Reproduce the data from the line that contains "You are a GUI" through the line that contains "pyautogui.click(x=914, y=898)", including both of those lines and the requests, and offset every coordinate in the answers by adding 64. Leave the pictures out.

> Supplied entries
>>>>>
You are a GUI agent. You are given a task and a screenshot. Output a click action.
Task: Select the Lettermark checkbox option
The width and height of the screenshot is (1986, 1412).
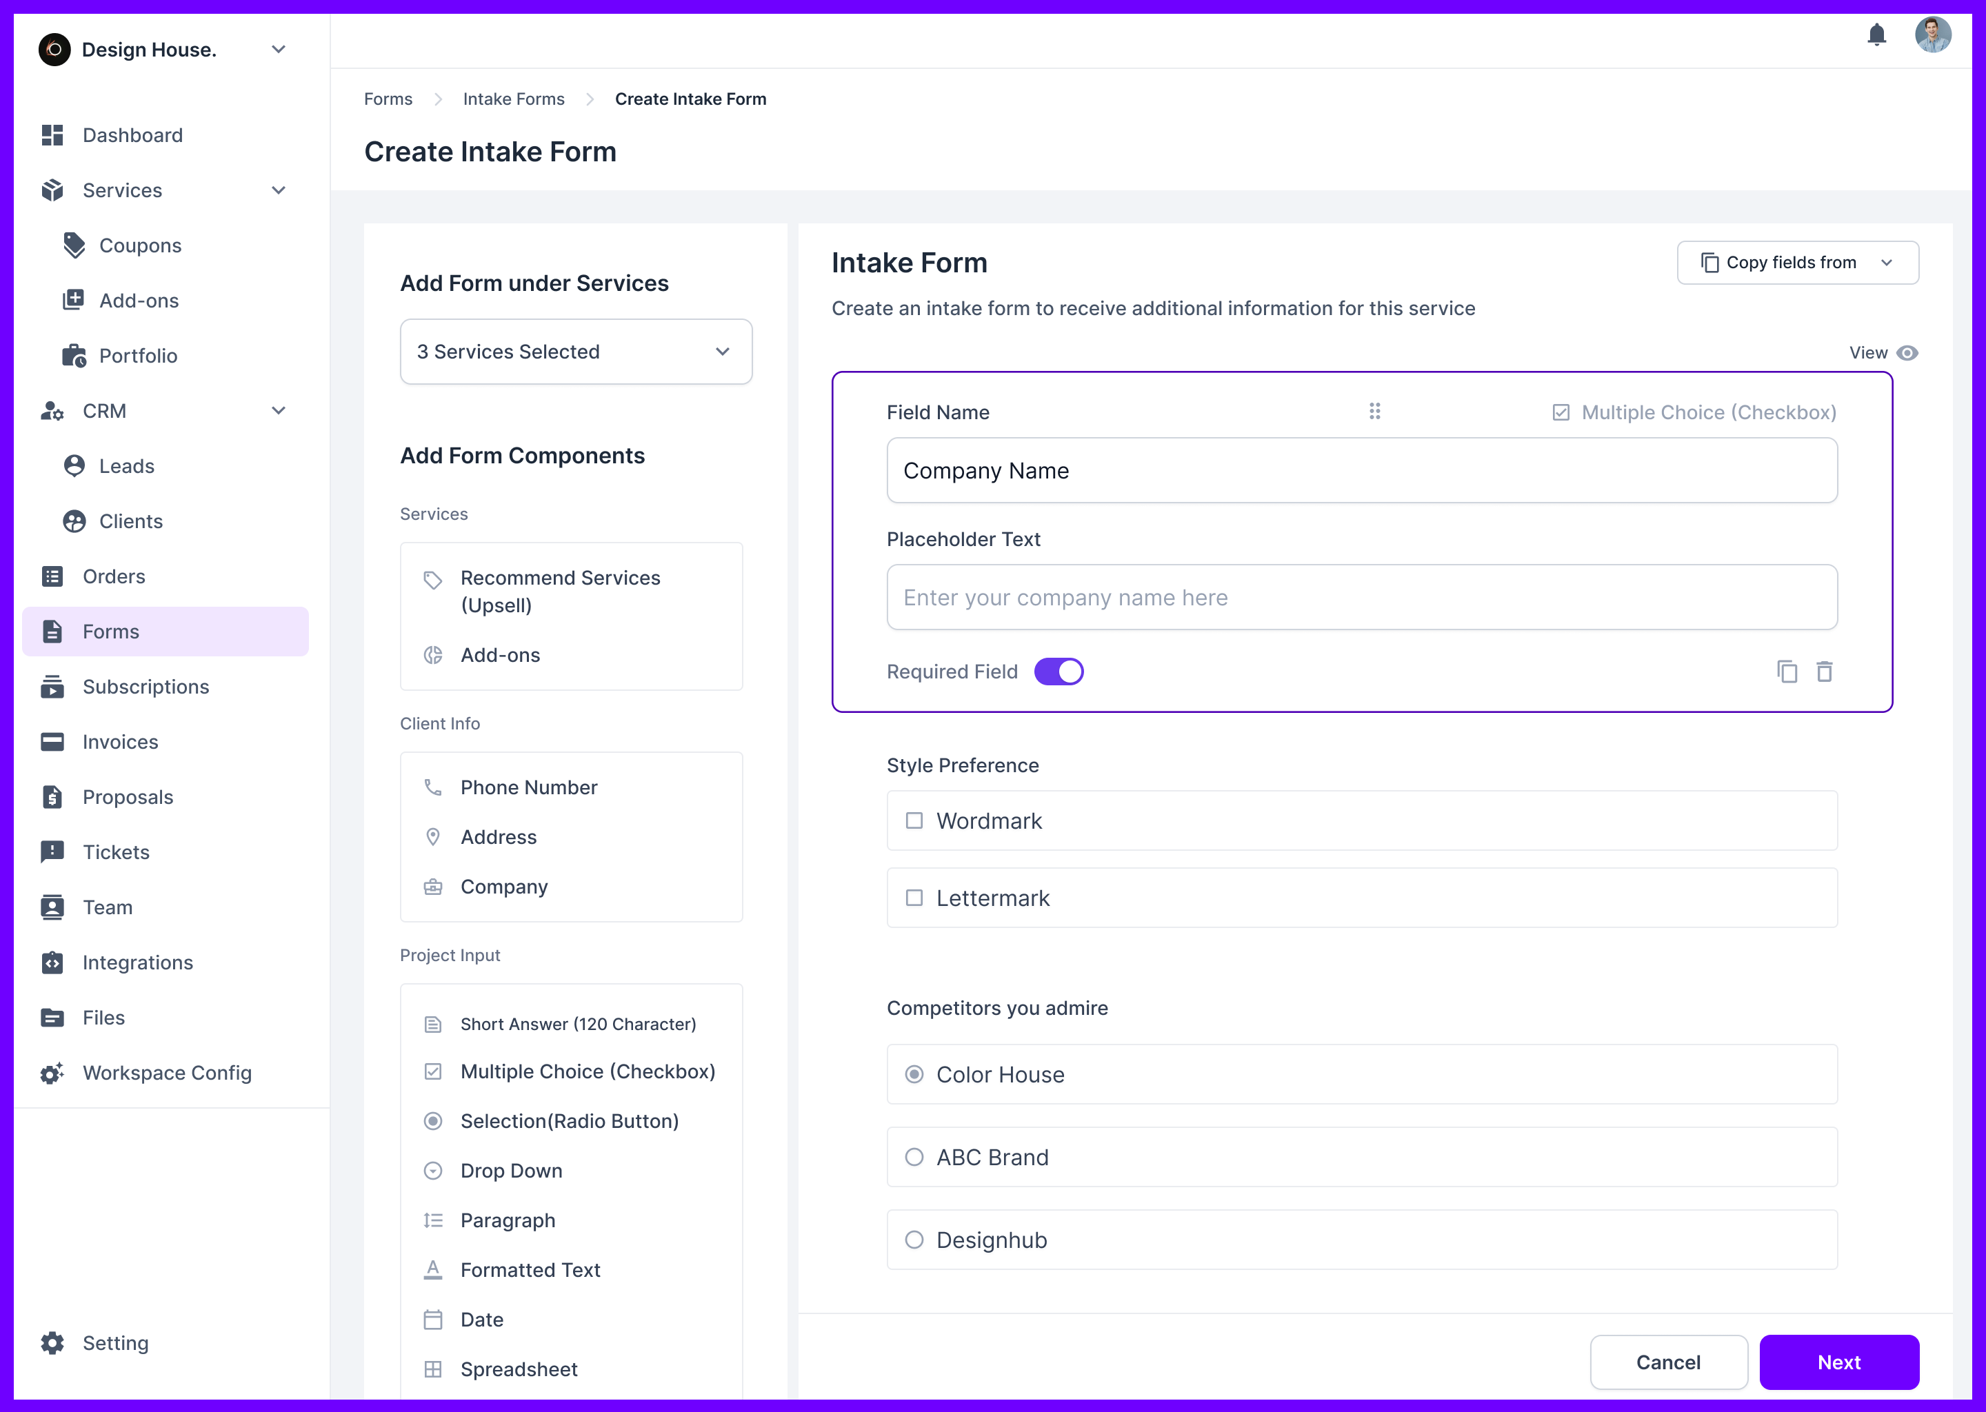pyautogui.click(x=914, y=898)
<<<<<
>>>>>
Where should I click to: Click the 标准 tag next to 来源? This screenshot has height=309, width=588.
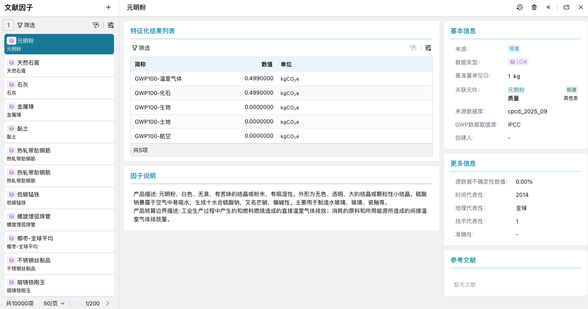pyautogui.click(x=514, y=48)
<<<<<
>>>>>
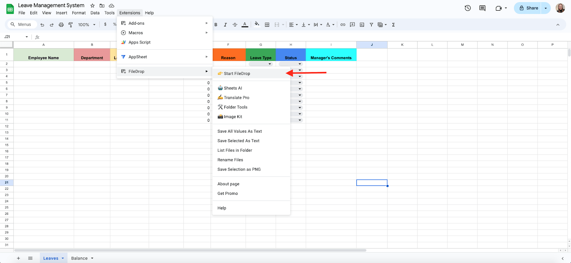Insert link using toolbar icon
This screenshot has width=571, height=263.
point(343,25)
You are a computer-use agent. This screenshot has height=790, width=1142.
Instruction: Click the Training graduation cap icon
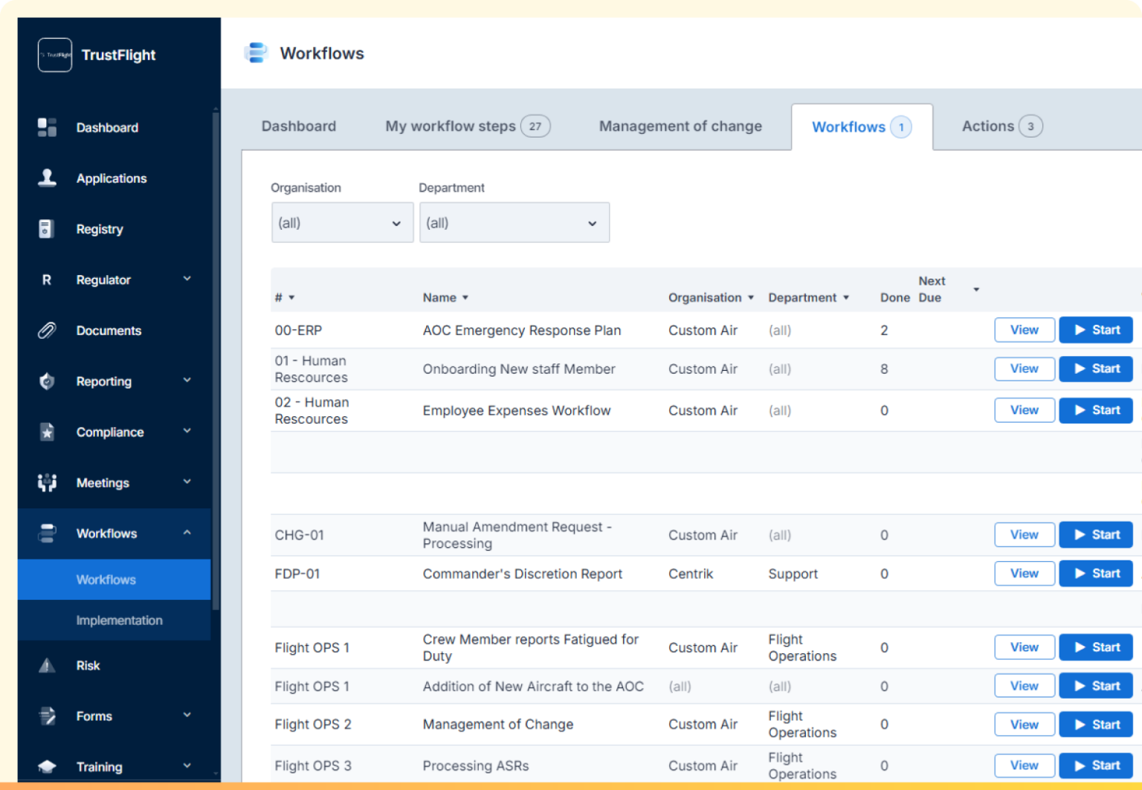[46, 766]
<<<<<
> Task answer
You are a GUI agent. You are given a task and a screenshot. Output a click action.
Task: Select the Lettermark checkbox option
The width and height of the screenshot is (1986, 1412).
pyautogui.click(x=978, y=962)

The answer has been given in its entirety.